> INFORMATION GIVEN:
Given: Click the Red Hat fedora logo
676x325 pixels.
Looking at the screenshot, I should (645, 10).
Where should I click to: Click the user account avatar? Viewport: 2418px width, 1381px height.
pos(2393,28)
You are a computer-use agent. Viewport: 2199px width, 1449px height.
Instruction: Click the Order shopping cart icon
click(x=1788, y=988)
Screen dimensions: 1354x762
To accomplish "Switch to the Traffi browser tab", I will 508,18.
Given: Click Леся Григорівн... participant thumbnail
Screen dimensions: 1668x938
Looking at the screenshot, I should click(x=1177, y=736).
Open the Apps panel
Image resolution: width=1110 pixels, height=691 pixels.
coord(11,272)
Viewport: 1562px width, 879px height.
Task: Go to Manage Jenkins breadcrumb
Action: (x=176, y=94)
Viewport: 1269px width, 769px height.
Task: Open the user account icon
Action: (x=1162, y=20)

> PROBLEM TO WORK ON:
Please write out the whole listing once more, exactly.

> TASK ANSWER:
Given: Click the Red Hat fedora logo
676x325 pixels.
Looking at the screenshot, I should (645, 10).
Where should I click to: Click the user account avatar? Viewport: 2418px width, 1381px height.
pos(2393,28)
You are a computer-use agent. Viewport: 2199px width, 1449px height.
Instruction: Click the Order shopping cart icon
click(x=1788, y=988)
Screen dimensions: 1354x762
To accomplish "Switch to the Traffi browser tab", I will 508,18.
Given: Click Леся Григорівн... participant thumbnail
Screen dimensions: 1668x938
Looking at the screenshot, I should click(x=1177, y=736).
Open the Apps panel
Image resolution: width=1110 pixels, height=691 pixels.
coord(11,272)
Viewport: 1562px width, 879px height.
Task: Go to Manage Jenkins breadcrumb
Action: (x=176, y=94)
Viewport: 1269px width, 769px height.
Task: Open the user account icon
Action: (x=1162, y=20)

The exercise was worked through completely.